The COVID-19 pandemic prompted a global surge in the taking up of at-home hobbies: from cooking, to needlework, to video games…to investing. The perfect storm of lockdowns, stimulus payments, low returns on cash savings, and social media buzz has resulted in an influx of new retail investors to the market.
Retail broker eToro reported that one-third of its more than five million users joined the platform in 2020, and trading volume increased to $1.5 trillion a fivefold increase over 2019. U.S. based brokerage Charles Schwab found that 15 percent of current retail investors began investing in 2020, and that their median age of 35 was more than a decade younger than that of investors who started earlier (48). Perhaps inspired by the recent GameStop saga and boom in meme-friendly cryptocurrency, a new, younger, generation is entering the markets with a “do-it-yourself” approach to investing.
In the U.K., the unique Football Index betting platform capitalized on newcomers’ appetite for investing by positioning itself as a “stock market” for football.
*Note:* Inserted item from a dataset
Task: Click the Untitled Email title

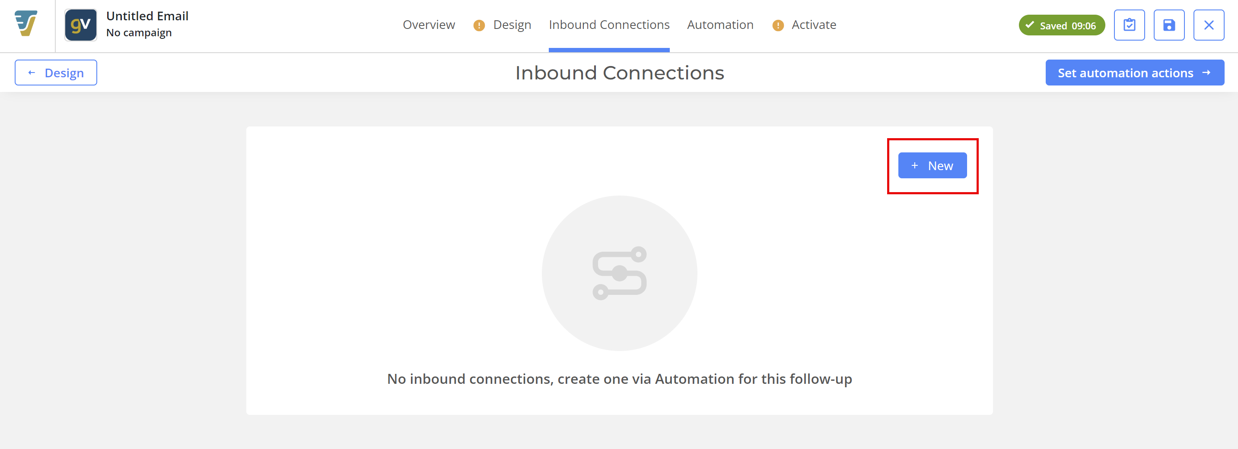Action: [x=147, y=16]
Launched in 2015, the Index invited “punters” (users) to “buy shares” in professional footballers, whose “share price” increased as their performance improved, yielding “dividend” payments to the punters.
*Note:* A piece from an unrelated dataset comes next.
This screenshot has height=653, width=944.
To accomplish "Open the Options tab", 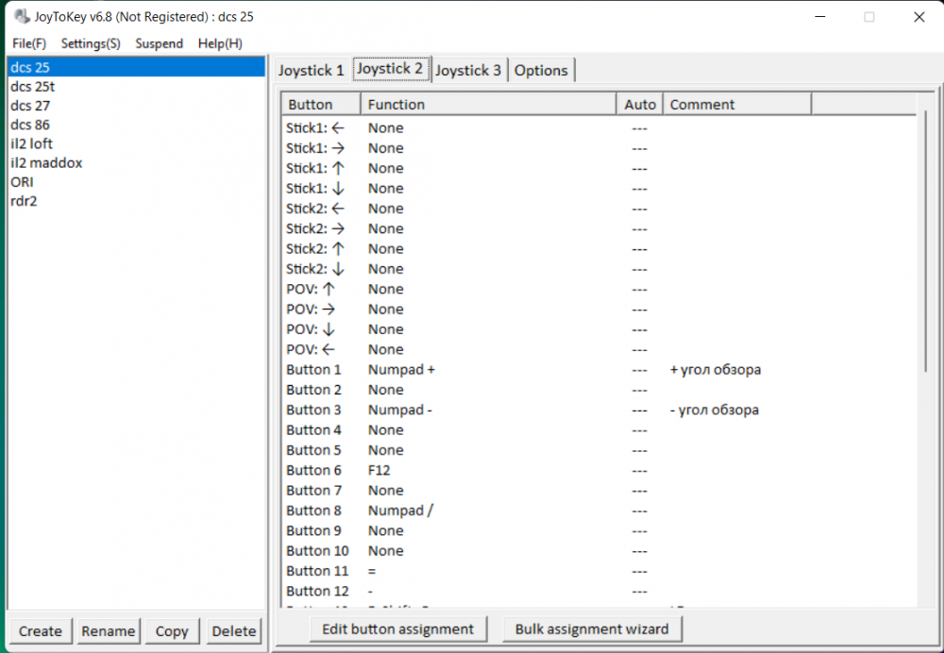I will pos(541,71).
Recently, the platform announced a reduction in dividends, prompting a crash on the exchange and a suspension of all trading activity, leading to calls of a Ponzi scheme. Users who spoke to the BBC, some in their early twenties who started betting as teenagers, reported losing significant savings, up to tens of thousands of pounds, as a result of the Football Index’s collapse.
The Football Index wasn’t an actual investing vehicle (although it did advertise itself alongside legitimate investing platforms), but amateur investors playing the real markets online without adequate guidance or financial education may also be taking bigger risks than they realise.
For example, forex trading, the trading of fiat currencies, is an area where amateur investors are vulnerable to financial losses due to lack of proper education and a swathe of online ‘get rich quick’ schemes. In addition, many on-trend investing platforms, exchanges and social media influencers encourage risky day trading rather than prudent long-term investing. While day trading and digital assets like cryptocurrency aren’t inherently harmful and can form part of a wider responsible investment strategy, the platforms and apps that profit from retail investors’ participation in these activities are not exactly advertising the fact that they are high-risk methods for for saving, or for investing funds that one cannot afford to lose.
The cautionary tale of the Football Index and other buzzworthy online investment trends begs the question: is “caveat emptor” an appropriate approach to digital investing?
Making investing more accessible to younger generations is, on its face, a positive development. But does that increased accessibility carry a greater responsibility for governments, regulators, and educators to inform consumers about the risks they take when they buy cryptocurrencies or trade equities online? And should platforms like the Football Index be prohibited from positioning what is essentially a form of gambling as “investing?”
Whether regulators will crack down on these new types of investment schemes and misleading communications remains to be seen. But in the meantime, newly minted retail investors looking to establish a nest egg should consider whether they need to resist the temptation to risk their life savings on a social media fad or a sports-driven gamble.